Instead, Dr. Pinker argues that evolutionary psychology offers the best explanation for why things have gotten better, and how to make them even better.
Civilization’s Effect
“Better Angels” has impressed many experts on historical trends of violence.
“Steven Pinker’s great achievement is to weave these trends into a much larger pattern of reduced violence, greater empathy and, indeed, a comprehensive civilizing process,” said Nils Petter Gleditsch, a research professor at the Peace Research Institute Oslo in Norway.
Human violence started dropping thousands of years ago with the formation of the first states, Dr. Pinker argues. For evidence, he points to archaeological studies and observations of stateless societies today. With the birth of the first states, rates of violence began to fall, and they have dropped in fits and starts ever since.
Dr. Pinker grants that these results may be hard to believe, but he thinks that is more a matter of psychology than of data. The emotional power in stories of violence — whether on the nightly news or on “Law and Order” — can distract us from the long-term decline.
He acknowledges, of course, that the past century produced two horrific world wars. But he says they do not refute his argument. Statistical studies of war reveal a lot of randomness built into their timing and size. The 20th century, he argues, suffered some particularly bad luck.
Dr. Pinker finds an explanation for the overall decline of violence in the interplay of history with our evolved minds. Our ancestors had a capacity for violence, but this was just one capacity among many. “Human nature is complex,” he said. “Even if we do have inclinations toward violence, we also have inclination to empathy, to cooperation, to self-control.”
Which inclinations come to the fore depends on our social surroundings. In early society, the lack of a state spurred violence. A thirst for justice could be satisfied only with revenge. Psychological studies show that people overestimate their own grievances and underestimate those of others; this cognitive quirk fueled spiraling cycles of bloodshed.
But as the rise of civilization gradually changed the ground rules of society, violence began to ebb. The earliest states were brutal and despotic, but they did manage to take away opportunities for runaway vendettas.

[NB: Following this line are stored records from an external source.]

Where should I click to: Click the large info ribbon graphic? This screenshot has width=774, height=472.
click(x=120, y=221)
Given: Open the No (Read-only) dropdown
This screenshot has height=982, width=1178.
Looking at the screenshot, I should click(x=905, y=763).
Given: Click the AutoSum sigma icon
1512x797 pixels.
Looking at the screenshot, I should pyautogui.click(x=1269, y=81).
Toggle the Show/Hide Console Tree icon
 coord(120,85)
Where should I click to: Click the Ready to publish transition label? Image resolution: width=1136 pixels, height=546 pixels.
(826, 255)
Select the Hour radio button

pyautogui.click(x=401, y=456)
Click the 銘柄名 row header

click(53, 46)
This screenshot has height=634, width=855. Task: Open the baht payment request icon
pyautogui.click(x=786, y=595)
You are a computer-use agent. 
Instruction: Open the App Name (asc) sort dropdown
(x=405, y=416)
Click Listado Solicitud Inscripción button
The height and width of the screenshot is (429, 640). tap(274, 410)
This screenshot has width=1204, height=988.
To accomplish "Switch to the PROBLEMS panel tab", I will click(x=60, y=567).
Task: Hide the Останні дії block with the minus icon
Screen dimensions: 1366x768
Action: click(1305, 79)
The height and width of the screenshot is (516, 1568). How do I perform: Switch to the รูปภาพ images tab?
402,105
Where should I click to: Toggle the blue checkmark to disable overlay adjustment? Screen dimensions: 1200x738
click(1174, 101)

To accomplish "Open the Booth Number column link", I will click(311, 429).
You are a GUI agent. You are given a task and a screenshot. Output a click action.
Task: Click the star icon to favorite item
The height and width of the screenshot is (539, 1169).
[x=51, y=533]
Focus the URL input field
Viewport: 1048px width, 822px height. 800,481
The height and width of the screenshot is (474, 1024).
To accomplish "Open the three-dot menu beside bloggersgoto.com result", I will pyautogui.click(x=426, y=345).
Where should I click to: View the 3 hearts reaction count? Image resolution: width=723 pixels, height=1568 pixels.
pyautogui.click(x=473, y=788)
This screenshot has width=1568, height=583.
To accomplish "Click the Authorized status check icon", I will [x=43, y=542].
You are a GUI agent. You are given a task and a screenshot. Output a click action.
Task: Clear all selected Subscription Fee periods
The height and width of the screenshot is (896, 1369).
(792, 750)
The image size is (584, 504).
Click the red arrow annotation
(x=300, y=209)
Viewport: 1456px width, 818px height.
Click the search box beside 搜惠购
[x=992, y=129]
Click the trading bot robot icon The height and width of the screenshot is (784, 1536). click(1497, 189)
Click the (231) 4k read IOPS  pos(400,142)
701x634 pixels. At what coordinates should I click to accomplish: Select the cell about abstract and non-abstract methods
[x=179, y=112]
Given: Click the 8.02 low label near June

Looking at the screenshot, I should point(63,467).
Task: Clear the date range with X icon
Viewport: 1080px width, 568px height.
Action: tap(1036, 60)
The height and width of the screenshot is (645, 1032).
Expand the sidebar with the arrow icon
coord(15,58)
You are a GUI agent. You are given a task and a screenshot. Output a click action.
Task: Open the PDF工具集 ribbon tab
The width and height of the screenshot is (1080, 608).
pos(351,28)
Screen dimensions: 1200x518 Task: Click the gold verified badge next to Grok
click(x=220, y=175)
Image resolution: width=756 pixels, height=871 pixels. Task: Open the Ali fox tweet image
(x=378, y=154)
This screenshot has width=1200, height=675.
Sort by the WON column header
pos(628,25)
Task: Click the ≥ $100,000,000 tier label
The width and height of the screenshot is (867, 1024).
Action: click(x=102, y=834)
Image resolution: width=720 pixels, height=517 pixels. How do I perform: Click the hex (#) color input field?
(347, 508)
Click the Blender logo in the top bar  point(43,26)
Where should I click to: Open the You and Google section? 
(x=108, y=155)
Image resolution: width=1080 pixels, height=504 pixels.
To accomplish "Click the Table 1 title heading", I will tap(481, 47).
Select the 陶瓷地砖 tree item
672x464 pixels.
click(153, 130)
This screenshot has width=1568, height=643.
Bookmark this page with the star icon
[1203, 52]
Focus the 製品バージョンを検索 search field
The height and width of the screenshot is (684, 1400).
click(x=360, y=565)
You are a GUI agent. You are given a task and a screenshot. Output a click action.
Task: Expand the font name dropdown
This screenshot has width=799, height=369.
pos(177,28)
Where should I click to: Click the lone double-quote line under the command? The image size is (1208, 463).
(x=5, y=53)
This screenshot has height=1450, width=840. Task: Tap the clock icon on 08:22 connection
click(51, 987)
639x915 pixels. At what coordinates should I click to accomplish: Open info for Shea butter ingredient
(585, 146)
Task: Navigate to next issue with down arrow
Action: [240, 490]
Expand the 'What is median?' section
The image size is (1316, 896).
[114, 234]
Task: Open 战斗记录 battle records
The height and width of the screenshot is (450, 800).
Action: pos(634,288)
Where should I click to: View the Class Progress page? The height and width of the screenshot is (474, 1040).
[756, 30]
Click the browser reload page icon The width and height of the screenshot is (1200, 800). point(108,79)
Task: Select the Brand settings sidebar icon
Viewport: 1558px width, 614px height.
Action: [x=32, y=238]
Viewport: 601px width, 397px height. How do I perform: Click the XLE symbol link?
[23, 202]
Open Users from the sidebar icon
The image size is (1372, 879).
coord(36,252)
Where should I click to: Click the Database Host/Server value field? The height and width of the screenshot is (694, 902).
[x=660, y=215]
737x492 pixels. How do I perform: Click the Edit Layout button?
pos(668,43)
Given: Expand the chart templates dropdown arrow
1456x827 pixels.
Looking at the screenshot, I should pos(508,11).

More recently, the invention of movable type radically changed our social environment. When people used their powers of language to generate new ideas, those ideas could spread. “If you give people literacy, bad ideas can be attacked and experiments tried, and lessons will accumulate,” Dr. Pinker said. “That pulls you away from what human nature would consign you on its own.”
And these ideas helped drive down violence even further. Ideas about equality led to women gaining power across much of the world, and “women are statistically more dovish than men,” Dr. Pinker said.
Reviews for the new book have been largely enthusiastic, though not unmixed. In The New Yorker, Elizabeth Kolbert called it “confounding,” “exasperating” and “fishy.”
“Hate and madness and cruelty haven’t disappeared,” she concluded, “and they aren’t going to.”
Dr. Pinker’s response was equally scornful. “No honest reviewer would imply that this is the message of the book,” he wrote on his Web site.
Though violence has indisputably declined, he says, it could rise again. But by understanding the causes of the decline, humanity can work to promote peace. He endorses the new book “Winning the War on War” (Dutton/Penguin), by the political scientist Joshua S. Goldstein, which argues that the slogan “If you want peace, fight for justice” is precisely the wrong advice.
If you want peace, Dr. Goldstein argues, work for peace. Dr. Pinker agrees.
“It’s psychologically astute, given the massive amount of self-serving biases,” he said. “In any dispute, each side thinks it’s in the right and the other side is demons.”
The moral of his own book might be, If you want peace, understand psychology.